• _What you need to do_
Take from the data every line in which the word "computer" is found.

• _Material for the task_
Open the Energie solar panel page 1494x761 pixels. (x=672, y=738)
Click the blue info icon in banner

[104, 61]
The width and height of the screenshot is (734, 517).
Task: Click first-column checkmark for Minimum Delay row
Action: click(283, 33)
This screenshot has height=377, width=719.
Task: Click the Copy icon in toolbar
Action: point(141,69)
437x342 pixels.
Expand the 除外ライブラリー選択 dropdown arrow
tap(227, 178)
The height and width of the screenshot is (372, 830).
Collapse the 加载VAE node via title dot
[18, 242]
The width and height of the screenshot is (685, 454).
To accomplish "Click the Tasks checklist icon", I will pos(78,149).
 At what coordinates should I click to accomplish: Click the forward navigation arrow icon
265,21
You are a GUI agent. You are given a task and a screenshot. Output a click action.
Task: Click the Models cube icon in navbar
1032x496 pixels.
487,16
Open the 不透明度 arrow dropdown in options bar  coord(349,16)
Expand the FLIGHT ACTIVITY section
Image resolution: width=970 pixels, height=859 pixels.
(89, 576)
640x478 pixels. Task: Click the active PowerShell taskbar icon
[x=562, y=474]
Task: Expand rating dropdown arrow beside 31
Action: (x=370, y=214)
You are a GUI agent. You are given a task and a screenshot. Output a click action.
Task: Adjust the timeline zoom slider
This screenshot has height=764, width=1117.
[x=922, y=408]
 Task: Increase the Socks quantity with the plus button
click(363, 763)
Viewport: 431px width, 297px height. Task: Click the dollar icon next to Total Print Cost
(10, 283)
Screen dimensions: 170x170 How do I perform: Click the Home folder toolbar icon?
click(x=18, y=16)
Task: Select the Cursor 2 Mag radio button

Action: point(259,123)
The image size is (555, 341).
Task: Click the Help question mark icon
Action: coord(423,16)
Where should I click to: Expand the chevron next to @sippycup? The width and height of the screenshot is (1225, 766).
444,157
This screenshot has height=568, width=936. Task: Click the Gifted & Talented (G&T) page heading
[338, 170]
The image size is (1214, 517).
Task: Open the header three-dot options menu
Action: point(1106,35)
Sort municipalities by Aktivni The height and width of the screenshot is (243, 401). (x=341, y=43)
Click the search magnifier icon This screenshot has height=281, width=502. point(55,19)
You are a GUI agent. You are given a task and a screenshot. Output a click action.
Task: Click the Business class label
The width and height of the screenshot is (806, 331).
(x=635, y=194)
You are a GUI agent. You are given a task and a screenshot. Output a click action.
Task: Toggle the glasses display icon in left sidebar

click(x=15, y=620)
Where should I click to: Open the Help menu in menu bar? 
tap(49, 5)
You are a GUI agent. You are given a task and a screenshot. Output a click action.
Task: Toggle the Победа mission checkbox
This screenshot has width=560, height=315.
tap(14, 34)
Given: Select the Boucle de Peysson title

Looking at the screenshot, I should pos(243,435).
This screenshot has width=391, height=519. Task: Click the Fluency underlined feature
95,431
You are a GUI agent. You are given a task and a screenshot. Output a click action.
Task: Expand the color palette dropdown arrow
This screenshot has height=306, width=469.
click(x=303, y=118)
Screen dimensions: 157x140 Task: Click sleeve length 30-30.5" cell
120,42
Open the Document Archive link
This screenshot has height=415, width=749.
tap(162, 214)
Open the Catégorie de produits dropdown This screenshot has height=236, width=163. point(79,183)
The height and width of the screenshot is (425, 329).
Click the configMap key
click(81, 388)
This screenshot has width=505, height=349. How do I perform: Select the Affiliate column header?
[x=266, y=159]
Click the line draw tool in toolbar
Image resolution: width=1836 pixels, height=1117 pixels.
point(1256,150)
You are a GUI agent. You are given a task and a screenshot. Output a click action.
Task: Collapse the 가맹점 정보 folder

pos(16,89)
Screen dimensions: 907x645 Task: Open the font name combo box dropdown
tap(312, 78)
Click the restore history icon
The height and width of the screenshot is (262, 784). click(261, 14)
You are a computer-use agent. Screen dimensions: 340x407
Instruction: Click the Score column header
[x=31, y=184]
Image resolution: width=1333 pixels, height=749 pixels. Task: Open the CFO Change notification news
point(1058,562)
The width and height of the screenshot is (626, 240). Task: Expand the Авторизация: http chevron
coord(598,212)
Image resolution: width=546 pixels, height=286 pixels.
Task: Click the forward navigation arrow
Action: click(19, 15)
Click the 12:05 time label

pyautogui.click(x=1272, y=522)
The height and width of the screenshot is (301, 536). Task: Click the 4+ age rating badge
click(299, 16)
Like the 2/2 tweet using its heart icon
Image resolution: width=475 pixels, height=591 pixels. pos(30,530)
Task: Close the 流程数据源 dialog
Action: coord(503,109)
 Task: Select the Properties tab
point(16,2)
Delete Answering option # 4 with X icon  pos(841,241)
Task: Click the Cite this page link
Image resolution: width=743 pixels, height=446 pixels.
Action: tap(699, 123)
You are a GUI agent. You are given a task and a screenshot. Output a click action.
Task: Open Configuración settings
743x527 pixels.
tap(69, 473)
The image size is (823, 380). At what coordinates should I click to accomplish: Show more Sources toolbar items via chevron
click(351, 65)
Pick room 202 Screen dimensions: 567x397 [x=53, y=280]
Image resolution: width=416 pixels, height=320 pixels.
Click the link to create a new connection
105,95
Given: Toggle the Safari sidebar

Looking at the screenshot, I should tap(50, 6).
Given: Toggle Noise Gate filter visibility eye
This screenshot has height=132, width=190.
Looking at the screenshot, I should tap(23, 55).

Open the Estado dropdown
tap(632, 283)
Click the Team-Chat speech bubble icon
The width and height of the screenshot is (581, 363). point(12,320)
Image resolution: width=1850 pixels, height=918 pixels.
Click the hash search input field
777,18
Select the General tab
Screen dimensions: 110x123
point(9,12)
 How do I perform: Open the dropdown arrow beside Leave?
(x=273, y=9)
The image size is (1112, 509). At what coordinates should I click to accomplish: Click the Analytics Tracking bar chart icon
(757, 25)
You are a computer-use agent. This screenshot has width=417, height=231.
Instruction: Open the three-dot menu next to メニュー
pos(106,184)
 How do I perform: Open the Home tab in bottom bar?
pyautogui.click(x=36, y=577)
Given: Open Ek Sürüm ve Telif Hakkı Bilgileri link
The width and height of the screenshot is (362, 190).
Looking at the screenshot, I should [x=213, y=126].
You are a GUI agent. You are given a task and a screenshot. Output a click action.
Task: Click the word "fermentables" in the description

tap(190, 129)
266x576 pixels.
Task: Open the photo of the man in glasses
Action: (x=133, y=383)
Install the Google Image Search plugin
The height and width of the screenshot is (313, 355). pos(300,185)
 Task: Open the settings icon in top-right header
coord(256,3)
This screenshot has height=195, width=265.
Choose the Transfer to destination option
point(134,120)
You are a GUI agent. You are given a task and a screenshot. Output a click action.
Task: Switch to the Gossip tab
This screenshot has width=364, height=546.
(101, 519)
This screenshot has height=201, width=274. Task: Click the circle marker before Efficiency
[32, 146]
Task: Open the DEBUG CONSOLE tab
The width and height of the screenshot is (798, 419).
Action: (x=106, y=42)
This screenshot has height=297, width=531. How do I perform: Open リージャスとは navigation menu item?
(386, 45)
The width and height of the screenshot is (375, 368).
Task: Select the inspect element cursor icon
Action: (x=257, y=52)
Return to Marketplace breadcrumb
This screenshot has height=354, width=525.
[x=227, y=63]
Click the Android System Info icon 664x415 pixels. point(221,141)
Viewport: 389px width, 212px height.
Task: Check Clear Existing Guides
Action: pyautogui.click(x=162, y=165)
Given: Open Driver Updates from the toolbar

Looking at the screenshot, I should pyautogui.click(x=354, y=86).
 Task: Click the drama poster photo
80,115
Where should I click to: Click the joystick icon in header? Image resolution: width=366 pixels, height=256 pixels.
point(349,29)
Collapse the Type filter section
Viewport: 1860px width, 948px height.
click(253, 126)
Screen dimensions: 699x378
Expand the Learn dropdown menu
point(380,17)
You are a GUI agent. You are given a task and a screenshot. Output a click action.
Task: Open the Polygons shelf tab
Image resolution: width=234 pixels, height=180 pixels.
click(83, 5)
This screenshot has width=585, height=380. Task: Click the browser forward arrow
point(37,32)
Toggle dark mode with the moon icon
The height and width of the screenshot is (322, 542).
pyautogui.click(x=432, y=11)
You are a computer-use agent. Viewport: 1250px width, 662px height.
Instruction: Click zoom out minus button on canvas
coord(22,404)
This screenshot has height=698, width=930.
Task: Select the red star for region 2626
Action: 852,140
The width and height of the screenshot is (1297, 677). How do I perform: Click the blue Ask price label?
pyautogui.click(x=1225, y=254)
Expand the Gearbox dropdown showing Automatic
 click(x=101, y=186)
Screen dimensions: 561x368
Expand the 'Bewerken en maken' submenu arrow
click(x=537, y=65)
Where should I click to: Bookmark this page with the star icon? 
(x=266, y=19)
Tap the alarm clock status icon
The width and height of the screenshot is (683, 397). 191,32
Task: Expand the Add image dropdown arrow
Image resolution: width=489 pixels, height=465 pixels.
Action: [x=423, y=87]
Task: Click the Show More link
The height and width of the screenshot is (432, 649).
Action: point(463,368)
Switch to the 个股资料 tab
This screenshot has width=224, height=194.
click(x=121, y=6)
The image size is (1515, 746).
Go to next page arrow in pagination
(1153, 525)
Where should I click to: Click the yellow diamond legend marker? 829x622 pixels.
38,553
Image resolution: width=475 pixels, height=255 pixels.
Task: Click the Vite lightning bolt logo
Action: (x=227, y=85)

• _Response area_
You are a computer-use agent. Screen dimensions: 340x407
You are a computer-use agent. This screenshot has width=417, height=231.
You are a computer-use agent. Viewport: 1250px width, 662px height.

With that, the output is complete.